本发明公开了一种可用于埃博拉病毒病治疗的靶点。本发明提供了PKA、AKIP1和/或CREB作为靶点在制备具有如下任一功能的产品中的应用:治疗埃博拉病毒感染、治疗埃博拉病毒病、抑制埃博拉病毒复制、抑制埃博拉病毒在细胞中增殖。本发明证明了PKA抑制剂H89、敲低或敲除AKIP1基因、CREB抑制剂666‑15和KG‑501能够显著抑制埃博拉病毒在细胞中的增殖。本发明探索了PKA、AKIP1和CREB作为靶点在埃博拉病毒治疗中的潜力,为其在临床上用于防治埃博拉病毒提供了新的依据,在埃博拉的治疗领域将有广阔的应用前景。

Description

一种可用于埃博拉病毒病治疗的靶点
技术领域
本发明涉及生物医药领域,具体涉及一种可用于埃博拉病毒病治疗的靶点。
背景技术
埃博拉病毒病又称埃博拉出血热,该病的病原体为埃博拉病毒。埃博拉病毒属于丝状病毒,是一种有包膜的单股负链RNA病毒,能够引起人类和非人灵长类急性出血性传染病,死亡率约在50%-90%。2013-2016年的埃博拉疫情在全球造成28000例感染,11000例死亡。2018年,埃博拉疫情再次在西非爆发,目前已报道1206例感染,764例死亡,死亡率约60%(截至2019年4月10日)。我国与西非国家合作往来日益密切,为保障出入境相关人员健康和安全,降低埃博拉病例输入风险,储备针对埃博拉病毒的防治药物非常必要。

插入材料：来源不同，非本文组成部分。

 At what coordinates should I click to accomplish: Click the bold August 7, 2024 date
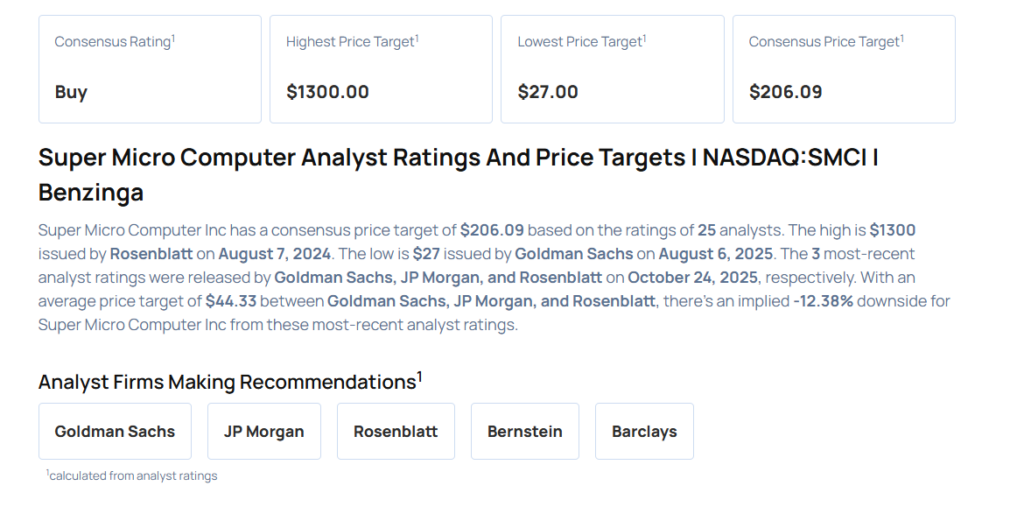click(261, 254)
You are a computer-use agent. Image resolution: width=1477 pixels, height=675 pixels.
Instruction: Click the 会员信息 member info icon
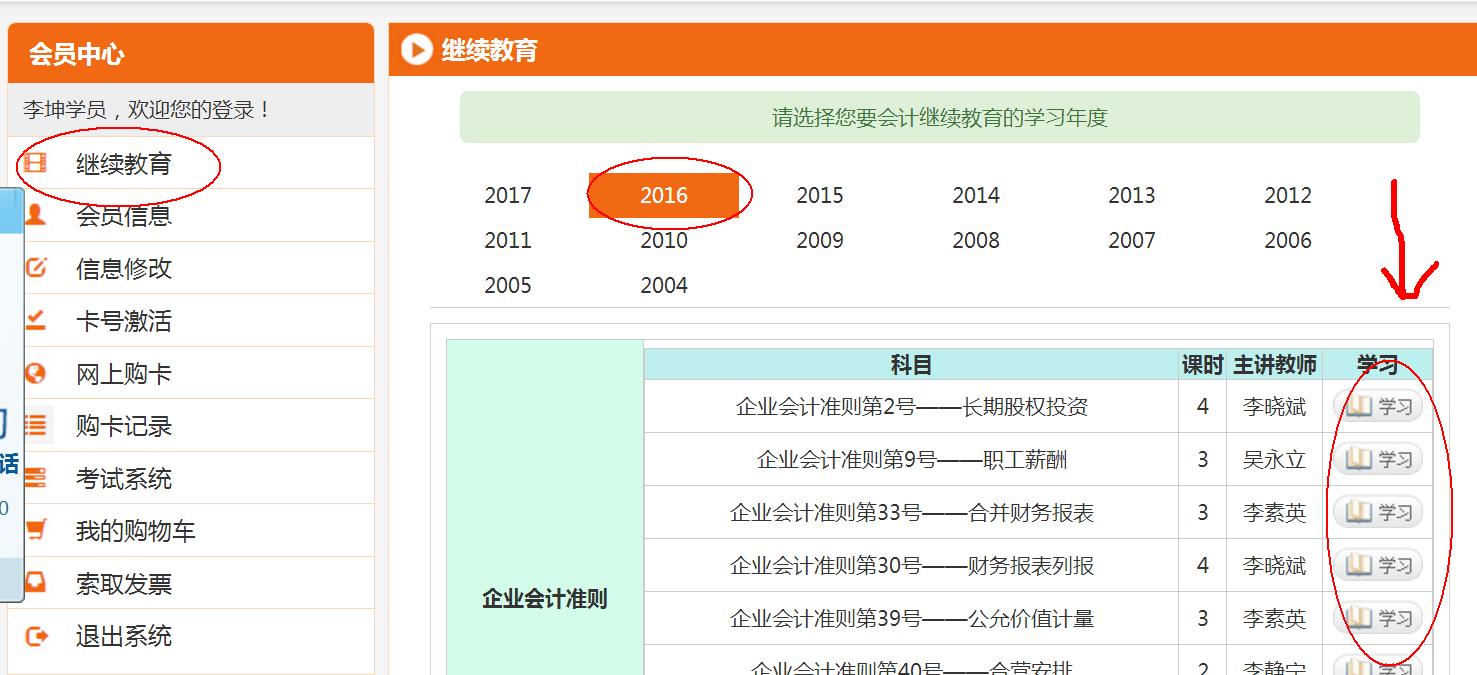pyautogui.click(x=37, y=215)
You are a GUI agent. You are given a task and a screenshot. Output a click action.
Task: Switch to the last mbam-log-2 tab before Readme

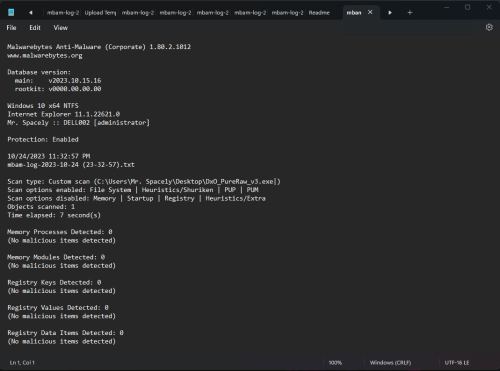point(287,13)
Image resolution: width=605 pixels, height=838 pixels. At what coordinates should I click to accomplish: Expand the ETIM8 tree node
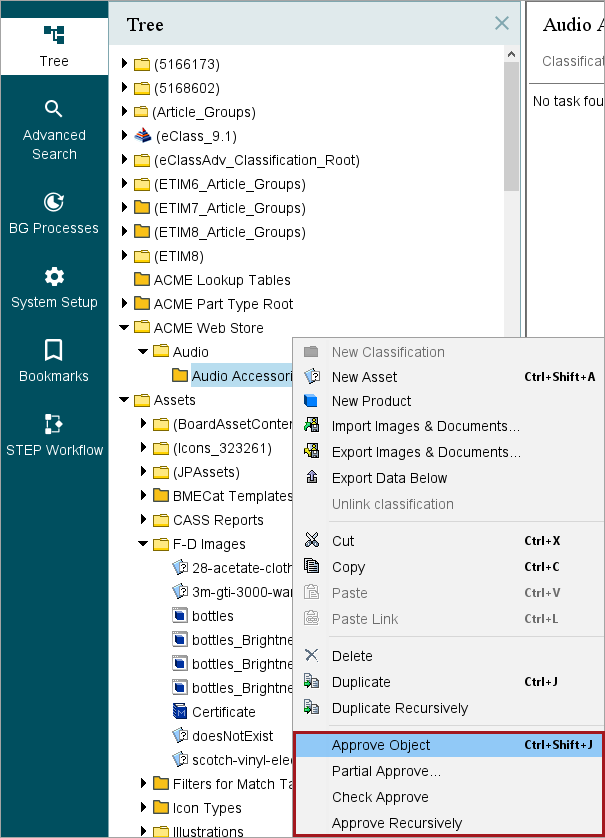coord(125,256)
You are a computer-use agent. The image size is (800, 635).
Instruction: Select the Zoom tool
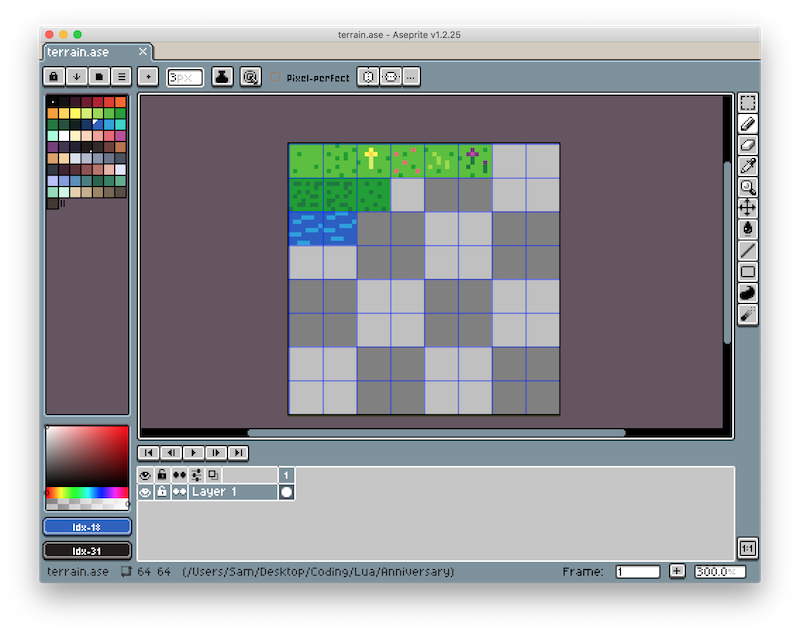click(750, 187)
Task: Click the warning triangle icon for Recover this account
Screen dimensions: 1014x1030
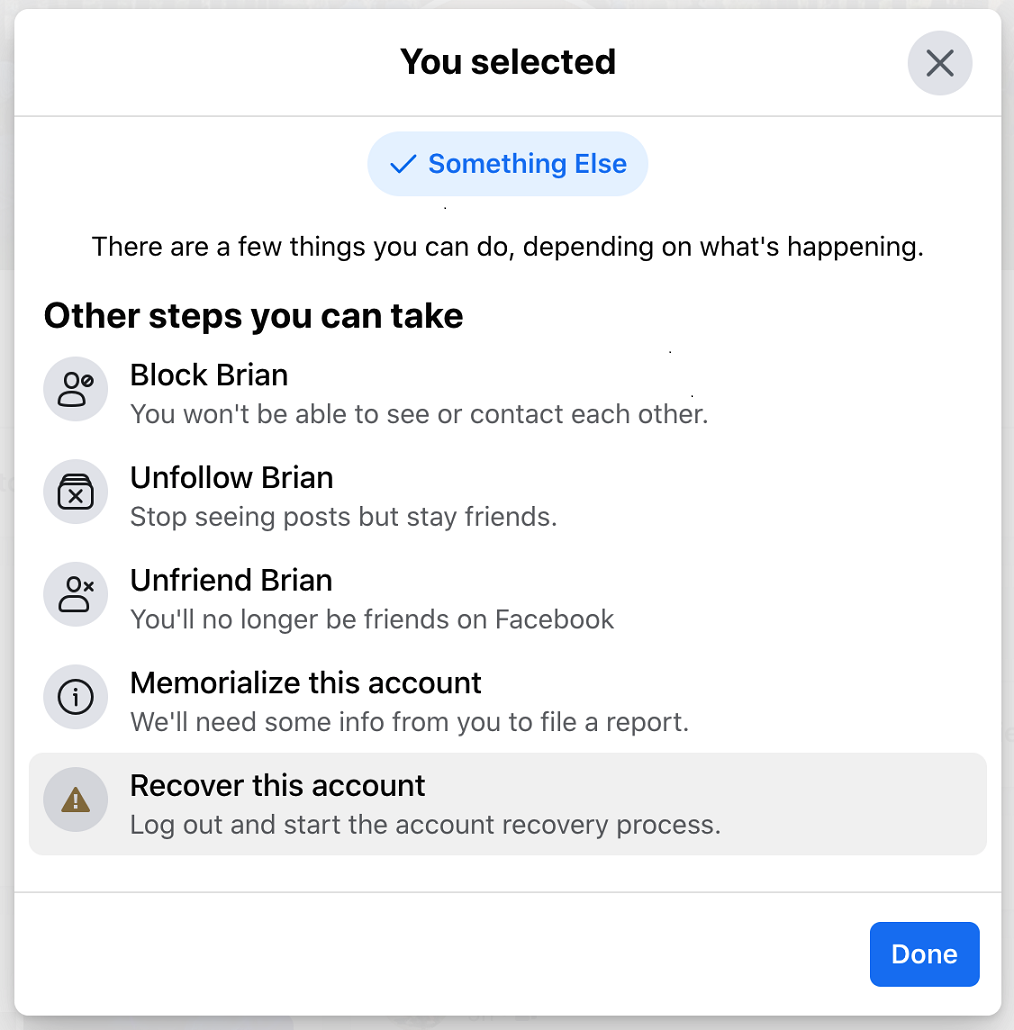Action: (x=75, y=800)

埃博拉病毒基因组顺序为3’端非编码区-NP-VP35-VP40-GP-VP30-VP24-L-5’端非编码区,可以编码核蛋白NP、病毒粒子蛋白VP35、基质蛋白VP40、糖蛋白GP、VP30、VP24、RNA依赖的RNA聚合酶L共7个结构蛋白。埃博拉病毒尽管最初靶向巨噬细胞与树突状细胞,但最终它能够感染除淋巴细胞以外所有类型的细胞。VP35作为一种RNA聚合酶辅因子,其通过多种方式参与病毒复制和免疫逃避。最近研究结果VP35可以抑制I型干扰素的产生、破坏RNA沉默效应,在病毒复制中具有重要的作用。

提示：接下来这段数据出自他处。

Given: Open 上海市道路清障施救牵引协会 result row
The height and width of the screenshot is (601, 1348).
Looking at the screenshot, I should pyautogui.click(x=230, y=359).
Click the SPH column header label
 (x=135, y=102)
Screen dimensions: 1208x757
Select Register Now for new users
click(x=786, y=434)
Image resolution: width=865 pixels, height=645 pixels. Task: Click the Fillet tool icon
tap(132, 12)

A激酶相互作用蛋白1(AKIP1)是最初在乳腺癌和前列腺癌细胞系发现的蛋白质。AKIP1由五个外显子编码的210个氨基酸组成,分子量为23kDa。AKIP1是一种调控PKA信号通路的蛋白,作为衔接子或结构性胞内蛋白发挥作用,通过与人蛋白激酶A(PKA)催化亚基氨基端相互作用促进PKA催化亚基入核。PKA又称cAMP依赖性蛋白激酶A,作为cAMP信号的效应蛋白,接受cAMP刺激后被激活。PKA激活可导致一系列底物磷酸化,以CREB为例,作为一种转录因子,CREB磷酸化可促使诸如Bcl-2、CyclinA&D、IL-2、IL-6、等转录,进而调节细胞生长、代谢、免疫等一系列细胞活动。
发明内容
本发明的目的是提供一种可用于埃博拉病毒病治疗的靶点。
第一方面,本发明要求保护PKA、AKIP1和/或CREB作为靶点在如下任一中的应用:
(A1)制备用于治疗埃博拉病毒感染的产品,或治疗埃博拉病毒感染;
(A2)制备用于治疗埃博拉病毒病的产品,或治疗埃博拉病毒病;
(A3)制备用于抑制埃博拉病毒复制的产品,或抑制埃博拉病毒复制;
(A4)制备用于抑制埃博拉病毒在细胞中增殖的产品,或抑制埃博拉病毒在细胞中增殖。
第二方面,本发明要求保护PKA、AKIP1和/或CREB作为靶点在筛选埃博拉病毒病防治的候选药物中的应用。
第三方面,本发明要求保护能够抑制PKA表达的物质、能够抑制AKIP1表达的物质和/或能够抑制CREB表达的物质在如下任一中的应用:
(A1)制备用于治疗埃博拉病毒感染的产品,或治疗埃博拉病毒感染;
(A2)制备用于治疗埃博拉病毒病的产品,或治疗埃博拉病毒病;
(A3)制备用于抑制埃博拉病毒复制的产品,或抑制埃博拉病毒复制;
(A4)制备用于抑制埃博拉病毒在细胞中增殖的产品,或抑制埃博拉病毒在细胞中增殖。
其中,所述能够抑制PKA表达的物质可为任何能够抑制PKA表达的物质。
进一步地,所述能够抑制PKA表达的物质可为PKA抑制剂。
在本发明的具体实施方式中,所述能够抑制PKA表达的物质具体为PKA抑制剂——H89。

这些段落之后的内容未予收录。